Now, on to my story. In November I discovered I was pregnant. I didn't want to bring another child in this world like my son. It may sound selfish, but I seen my son suffer. He can't take anything without me checking it out first - even eye drops! It's a personal hell. I couldn't bear to think that I could bring another child in this world with a chance of being that way.
Another factor was the medicine I was on - Ativan. From what I've read it can be addictive to the baby (God knows I'm addicted to it). And, when I got pregnant I was sickly. I was taking too too much over the counter cold medicines just to cope with taking care of my son - who was also sick. I was terrified!
I was scared that the baby wouldn't make it to term - I was afraid of what could be wrong with it.
I made the appointment for the week before Christmas (the only time my husband had time off to take me). He was totally supportive of my abortion. He knew that our son was a handful - any illness can cause an SVT attack - fevers can elevate his heart rate - so it's tough. We made the appointment at a clinic about an hour and a half away from home. The appointment was early in the morning - which meant I did not slept any the night before. The procedure was simple - a little painful - but simple.
Emotionally, I'm still a rollercoaster! At times I feel like I've made the right decision.

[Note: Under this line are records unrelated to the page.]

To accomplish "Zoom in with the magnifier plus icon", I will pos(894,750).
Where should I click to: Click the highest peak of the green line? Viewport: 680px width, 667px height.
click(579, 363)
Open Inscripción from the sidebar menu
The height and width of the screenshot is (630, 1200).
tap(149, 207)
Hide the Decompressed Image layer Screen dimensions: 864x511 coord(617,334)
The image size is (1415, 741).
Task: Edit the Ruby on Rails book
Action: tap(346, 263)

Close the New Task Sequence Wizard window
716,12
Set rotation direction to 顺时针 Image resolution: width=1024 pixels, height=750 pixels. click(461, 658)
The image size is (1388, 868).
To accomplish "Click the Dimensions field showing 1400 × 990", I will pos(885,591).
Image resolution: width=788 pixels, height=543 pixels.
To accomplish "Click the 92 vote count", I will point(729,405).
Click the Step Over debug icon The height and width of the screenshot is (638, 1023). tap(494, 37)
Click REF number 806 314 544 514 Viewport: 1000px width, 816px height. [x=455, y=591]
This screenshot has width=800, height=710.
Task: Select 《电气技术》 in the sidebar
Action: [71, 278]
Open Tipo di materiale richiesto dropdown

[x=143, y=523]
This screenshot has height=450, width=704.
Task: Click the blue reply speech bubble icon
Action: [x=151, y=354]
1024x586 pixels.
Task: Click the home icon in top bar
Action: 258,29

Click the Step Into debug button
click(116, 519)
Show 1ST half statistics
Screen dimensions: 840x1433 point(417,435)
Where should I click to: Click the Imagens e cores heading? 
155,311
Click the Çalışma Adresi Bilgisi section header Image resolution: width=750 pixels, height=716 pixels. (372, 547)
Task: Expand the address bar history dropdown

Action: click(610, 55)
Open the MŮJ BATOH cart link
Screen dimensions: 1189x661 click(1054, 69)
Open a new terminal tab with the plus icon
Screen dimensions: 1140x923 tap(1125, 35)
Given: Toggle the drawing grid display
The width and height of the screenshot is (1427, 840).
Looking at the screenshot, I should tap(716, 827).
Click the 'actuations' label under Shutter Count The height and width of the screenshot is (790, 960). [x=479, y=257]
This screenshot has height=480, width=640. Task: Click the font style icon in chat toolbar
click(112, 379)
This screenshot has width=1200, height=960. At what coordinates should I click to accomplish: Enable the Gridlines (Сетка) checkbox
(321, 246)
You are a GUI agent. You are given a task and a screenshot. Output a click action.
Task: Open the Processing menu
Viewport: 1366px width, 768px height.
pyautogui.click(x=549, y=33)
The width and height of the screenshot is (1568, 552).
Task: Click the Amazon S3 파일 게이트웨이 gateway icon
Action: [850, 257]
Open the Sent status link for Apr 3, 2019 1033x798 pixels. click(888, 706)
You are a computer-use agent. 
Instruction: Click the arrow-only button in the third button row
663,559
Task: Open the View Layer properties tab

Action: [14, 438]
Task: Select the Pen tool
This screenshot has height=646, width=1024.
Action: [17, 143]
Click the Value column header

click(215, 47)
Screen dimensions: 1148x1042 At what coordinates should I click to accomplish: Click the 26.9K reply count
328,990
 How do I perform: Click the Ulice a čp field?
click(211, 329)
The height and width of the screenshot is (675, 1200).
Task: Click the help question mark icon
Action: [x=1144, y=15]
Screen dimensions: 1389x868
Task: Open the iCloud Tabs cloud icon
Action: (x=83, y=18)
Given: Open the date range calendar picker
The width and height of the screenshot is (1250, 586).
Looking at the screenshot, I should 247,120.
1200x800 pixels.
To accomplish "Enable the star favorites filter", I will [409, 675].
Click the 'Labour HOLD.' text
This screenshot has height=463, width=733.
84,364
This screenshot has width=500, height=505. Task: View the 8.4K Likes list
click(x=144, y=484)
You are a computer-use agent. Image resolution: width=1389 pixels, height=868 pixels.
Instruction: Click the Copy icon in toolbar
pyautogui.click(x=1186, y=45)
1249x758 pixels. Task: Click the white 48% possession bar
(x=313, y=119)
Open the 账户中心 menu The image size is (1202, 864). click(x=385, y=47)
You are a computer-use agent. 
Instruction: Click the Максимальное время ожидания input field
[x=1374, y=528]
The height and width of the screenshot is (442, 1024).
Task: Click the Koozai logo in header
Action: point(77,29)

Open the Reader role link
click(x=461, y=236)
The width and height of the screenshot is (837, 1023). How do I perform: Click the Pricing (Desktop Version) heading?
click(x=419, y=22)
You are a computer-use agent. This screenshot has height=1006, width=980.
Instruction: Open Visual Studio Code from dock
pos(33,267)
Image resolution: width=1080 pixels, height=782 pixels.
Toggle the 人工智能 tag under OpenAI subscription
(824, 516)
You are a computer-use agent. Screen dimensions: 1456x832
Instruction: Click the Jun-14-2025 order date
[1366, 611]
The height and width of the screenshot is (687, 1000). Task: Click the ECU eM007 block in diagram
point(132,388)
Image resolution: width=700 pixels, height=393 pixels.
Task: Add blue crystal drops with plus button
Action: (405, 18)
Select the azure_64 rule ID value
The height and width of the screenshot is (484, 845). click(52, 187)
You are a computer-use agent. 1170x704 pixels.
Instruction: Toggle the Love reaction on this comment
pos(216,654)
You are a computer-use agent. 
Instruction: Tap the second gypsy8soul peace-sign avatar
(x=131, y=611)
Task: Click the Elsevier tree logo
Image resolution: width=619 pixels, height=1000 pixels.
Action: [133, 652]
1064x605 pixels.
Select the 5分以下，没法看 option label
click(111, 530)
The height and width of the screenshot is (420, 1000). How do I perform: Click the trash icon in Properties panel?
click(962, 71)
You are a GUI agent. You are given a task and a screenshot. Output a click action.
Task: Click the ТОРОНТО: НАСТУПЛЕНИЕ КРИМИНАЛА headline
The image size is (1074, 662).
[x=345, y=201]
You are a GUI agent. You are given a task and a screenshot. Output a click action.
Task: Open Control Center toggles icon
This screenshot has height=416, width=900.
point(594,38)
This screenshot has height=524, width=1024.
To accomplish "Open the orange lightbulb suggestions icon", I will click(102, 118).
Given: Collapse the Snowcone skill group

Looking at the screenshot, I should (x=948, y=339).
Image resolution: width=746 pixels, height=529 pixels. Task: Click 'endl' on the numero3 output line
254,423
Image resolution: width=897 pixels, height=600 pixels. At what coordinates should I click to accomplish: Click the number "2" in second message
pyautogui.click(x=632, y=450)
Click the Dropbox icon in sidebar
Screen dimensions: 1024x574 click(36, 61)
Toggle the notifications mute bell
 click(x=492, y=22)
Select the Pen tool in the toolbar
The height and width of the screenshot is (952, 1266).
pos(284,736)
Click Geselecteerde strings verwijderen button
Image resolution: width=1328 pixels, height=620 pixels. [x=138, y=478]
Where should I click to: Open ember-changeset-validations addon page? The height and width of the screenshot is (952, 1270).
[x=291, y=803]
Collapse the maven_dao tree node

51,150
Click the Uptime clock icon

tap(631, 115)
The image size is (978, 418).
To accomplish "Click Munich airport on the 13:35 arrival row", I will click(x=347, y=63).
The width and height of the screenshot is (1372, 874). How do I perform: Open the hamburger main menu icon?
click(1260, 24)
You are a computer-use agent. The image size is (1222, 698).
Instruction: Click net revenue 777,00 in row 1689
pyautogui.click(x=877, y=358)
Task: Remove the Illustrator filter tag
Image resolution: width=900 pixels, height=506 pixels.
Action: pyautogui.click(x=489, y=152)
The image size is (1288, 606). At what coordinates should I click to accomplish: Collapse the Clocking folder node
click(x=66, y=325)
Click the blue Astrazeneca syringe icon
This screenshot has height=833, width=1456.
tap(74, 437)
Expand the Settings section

Others, I cry over the little one that didn't get the chance. But, with all things considered (my husband works almost 7 days a week just for us to make it, we're up to our neck with debt over our son's hospital bills and medications - it's hard enough to give our son a halfway decent life, much less think of another little one), I think I've done right.
I know I feel better just by telling my little story. I had no one I could talk with except the people at the clinic and my husband.